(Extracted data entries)
----------------------------------------

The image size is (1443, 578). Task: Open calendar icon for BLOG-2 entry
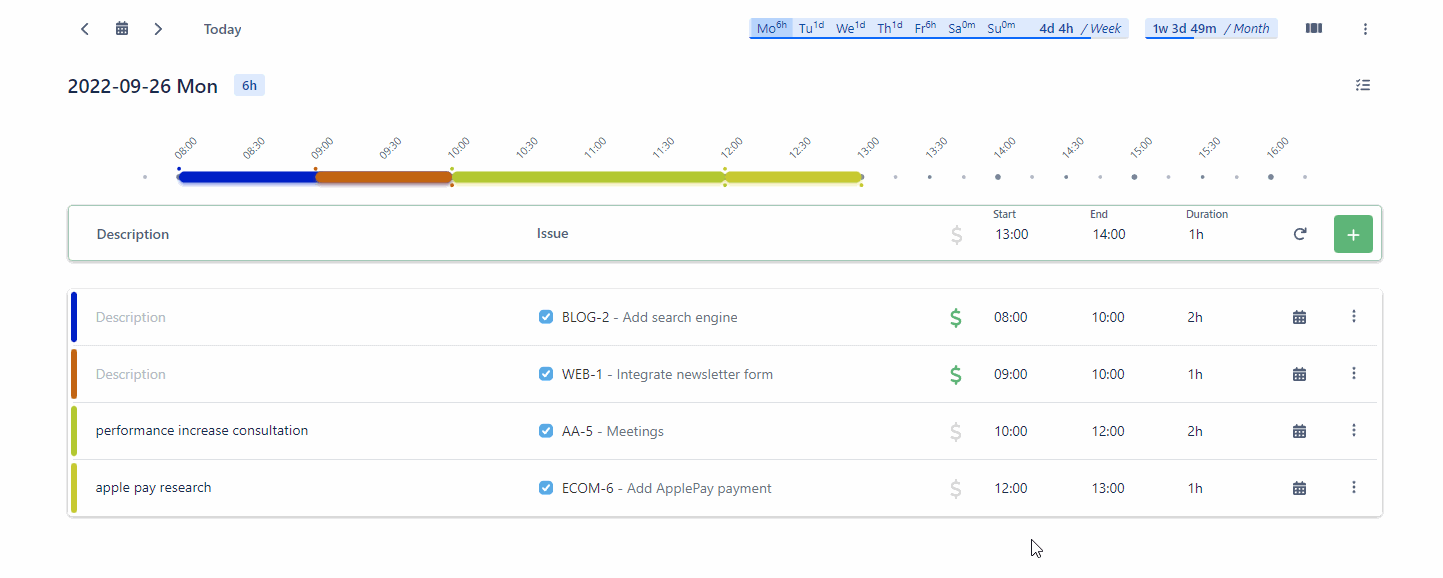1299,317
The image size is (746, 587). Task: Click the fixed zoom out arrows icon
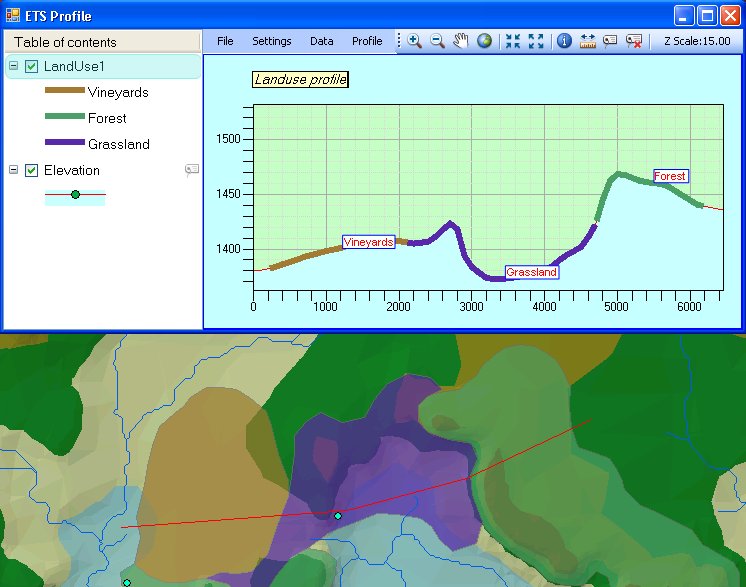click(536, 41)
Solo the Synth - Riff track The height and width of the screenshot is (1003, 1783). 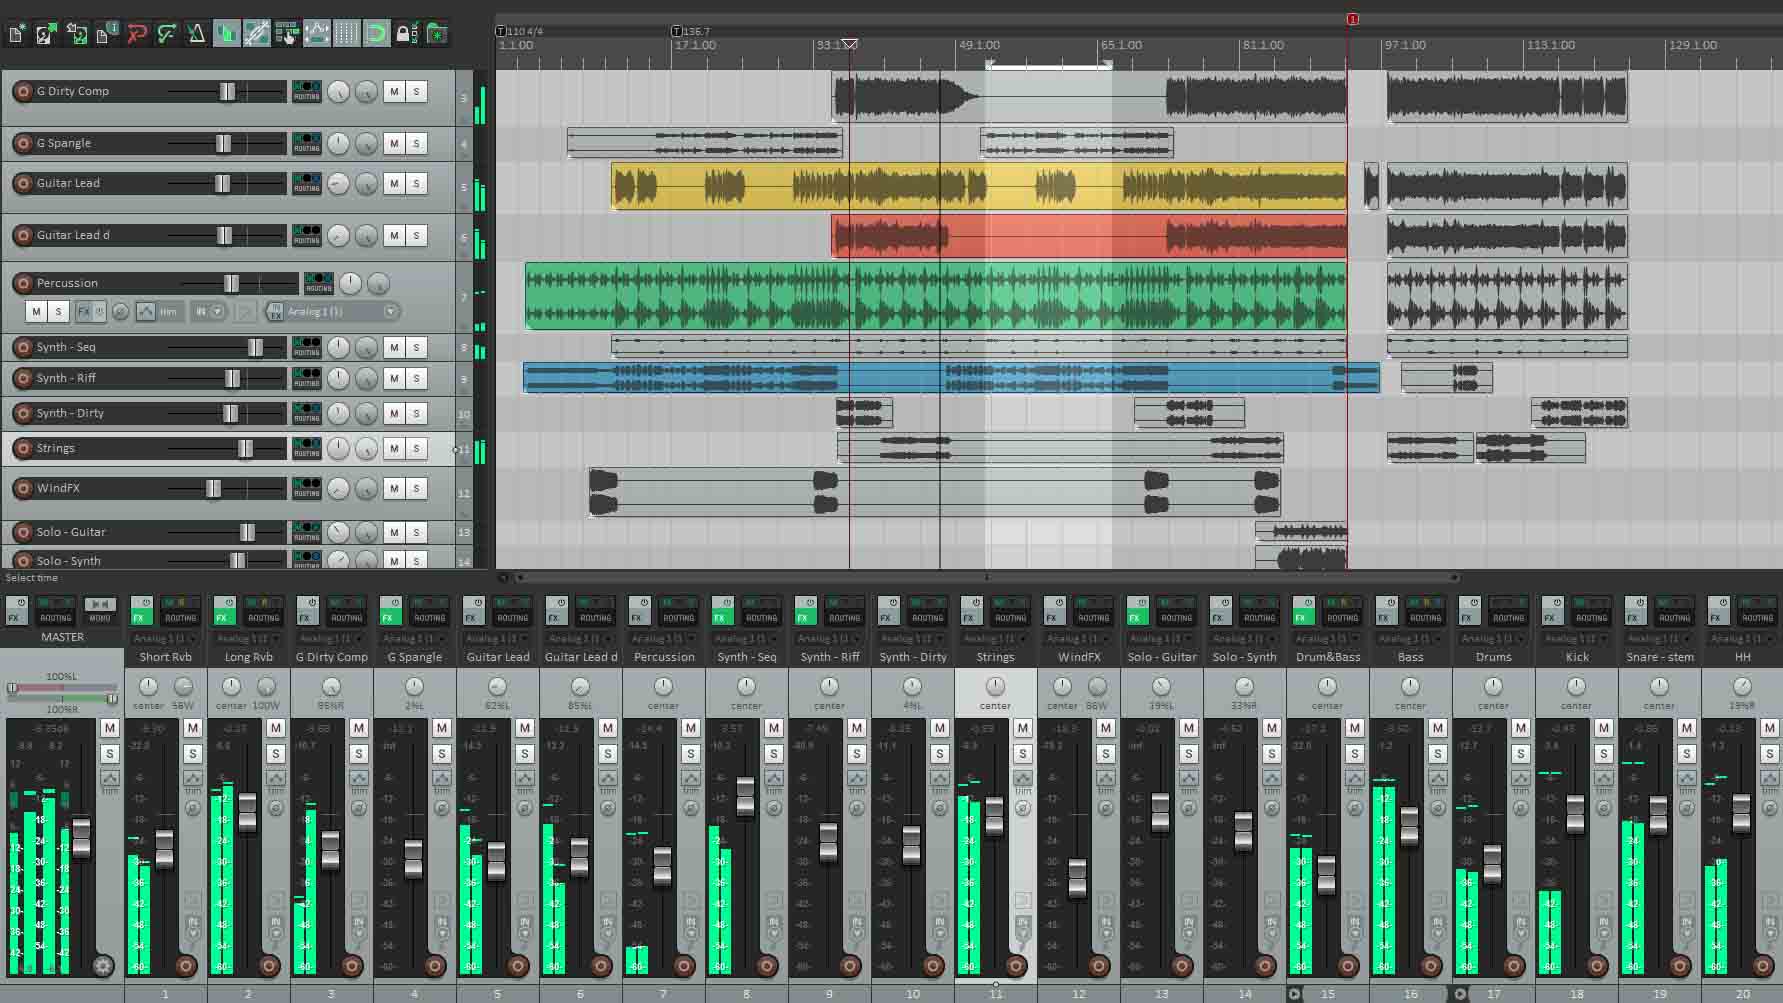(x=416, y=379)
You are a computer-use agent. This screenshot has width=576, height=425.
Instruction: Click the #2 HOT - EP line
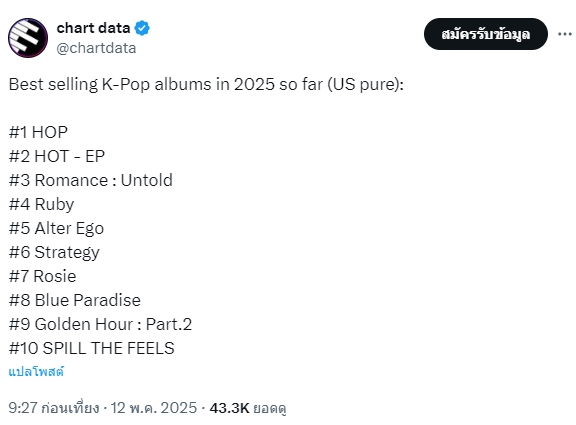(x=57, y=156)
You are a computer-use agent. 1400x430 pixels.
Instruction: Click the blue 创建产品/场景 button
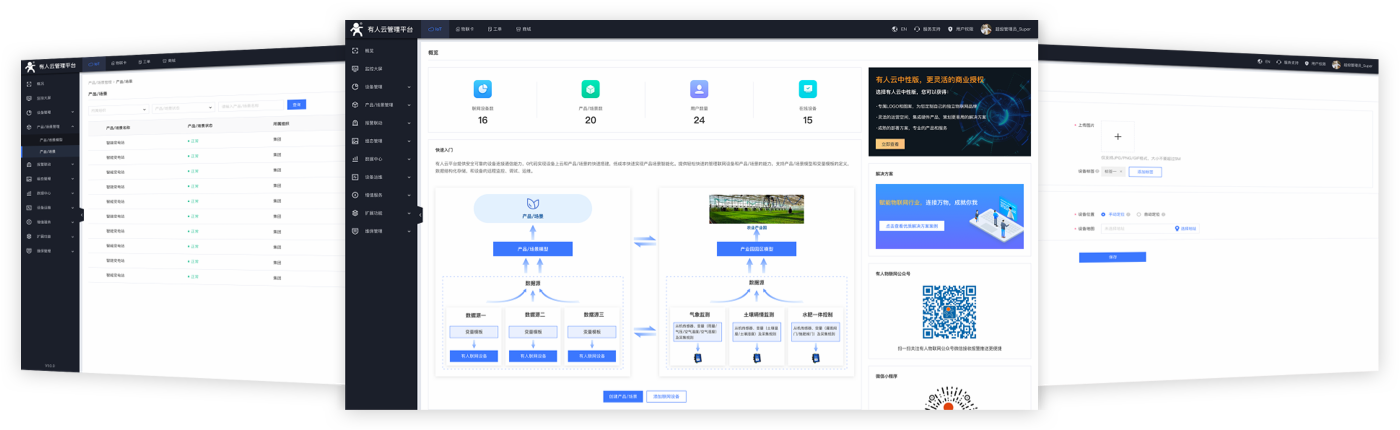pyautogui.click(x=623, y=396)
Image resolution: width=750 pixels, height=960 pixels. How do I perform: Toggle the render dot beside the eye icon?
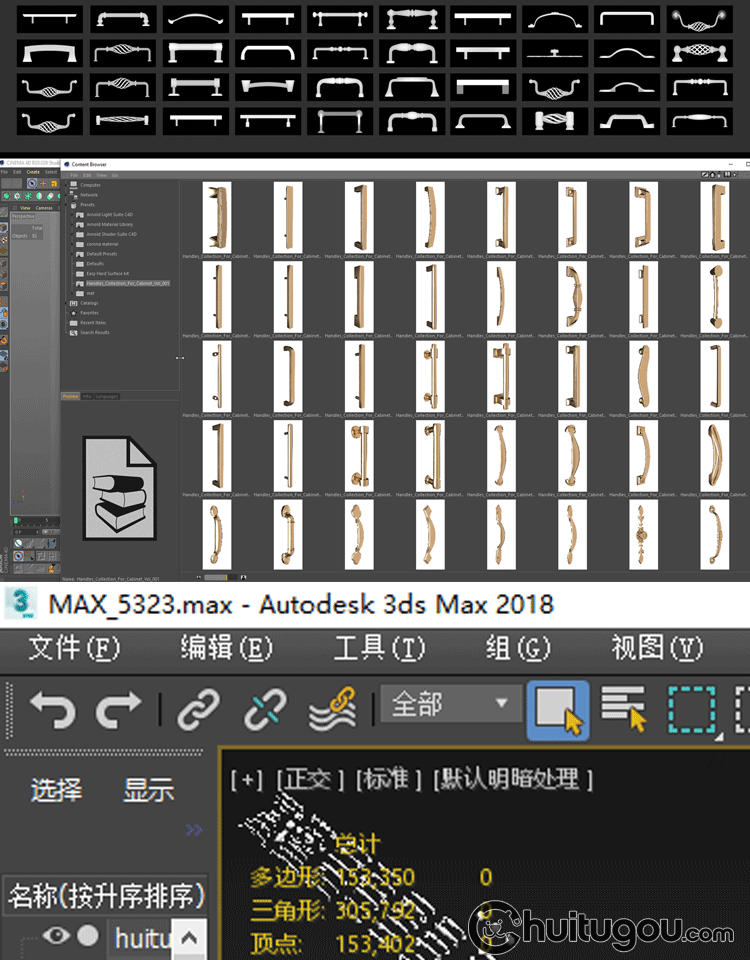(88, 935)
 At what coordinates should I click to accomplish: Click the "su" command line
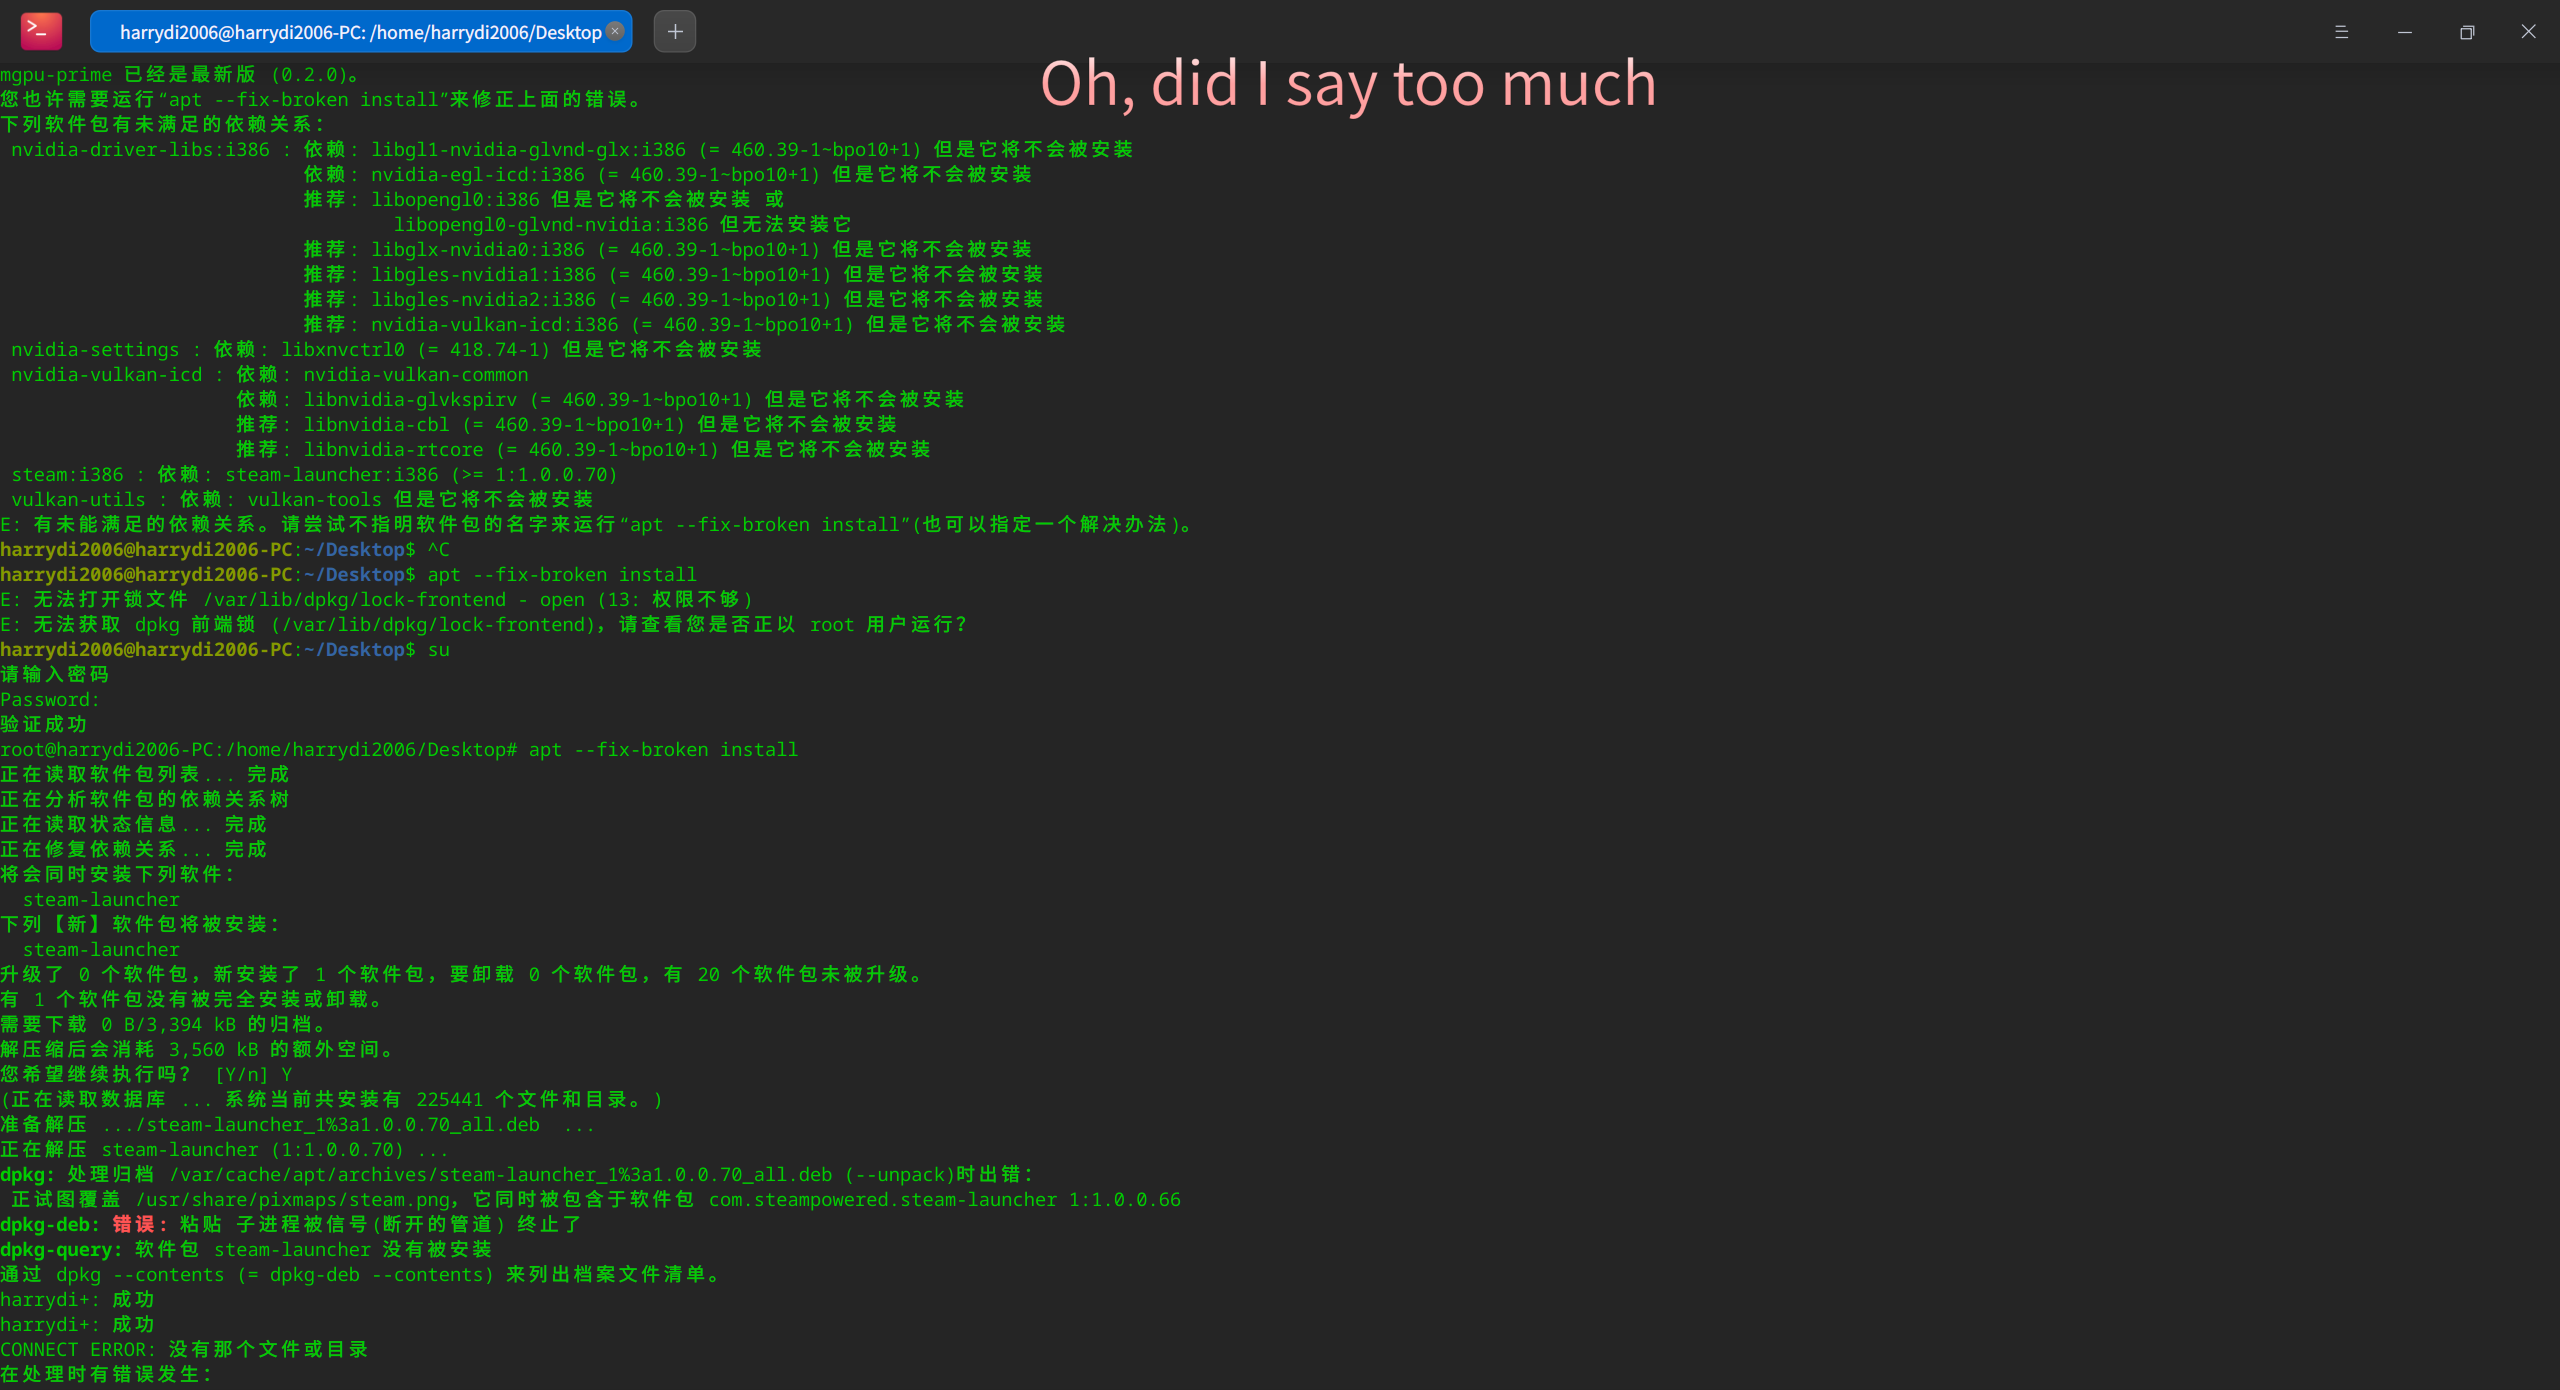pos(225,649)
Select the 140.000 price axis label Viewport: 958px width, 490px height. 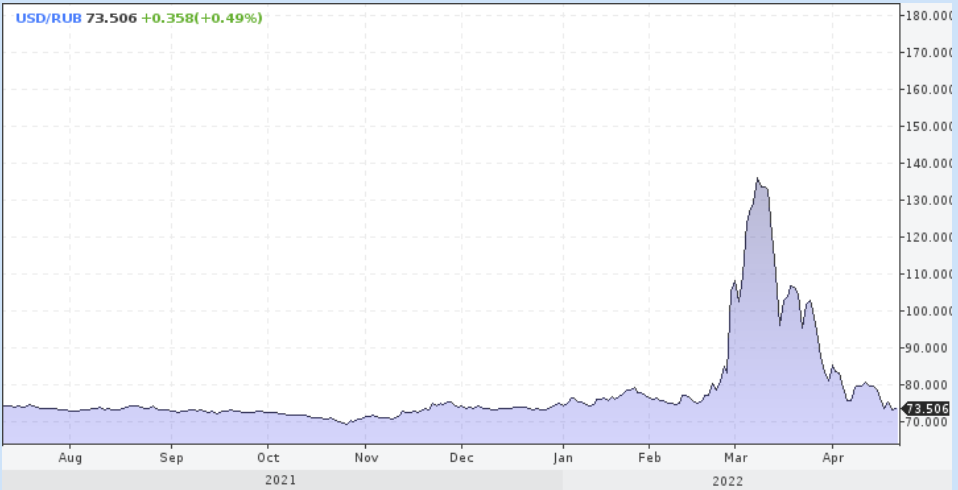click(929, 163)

----------------------------------------

- **Directions**:
Convert the stretch from the start of the items through the line containing "click(536, 41)" into a Markdown table with the columns Row and Line. Skip blank lines and omit the pictures.

- **Complete output**:
| Row | Line |
|---|---|
| 1 | The image size is (1443, 578). Task: Open calendar icon for BLOG-2 entry |
| 2 | 1299,317 |
| 3 | The image size is (746, 587). Task: Click the fixed zoom out arrows icon |
| 4 | click(536, 41) |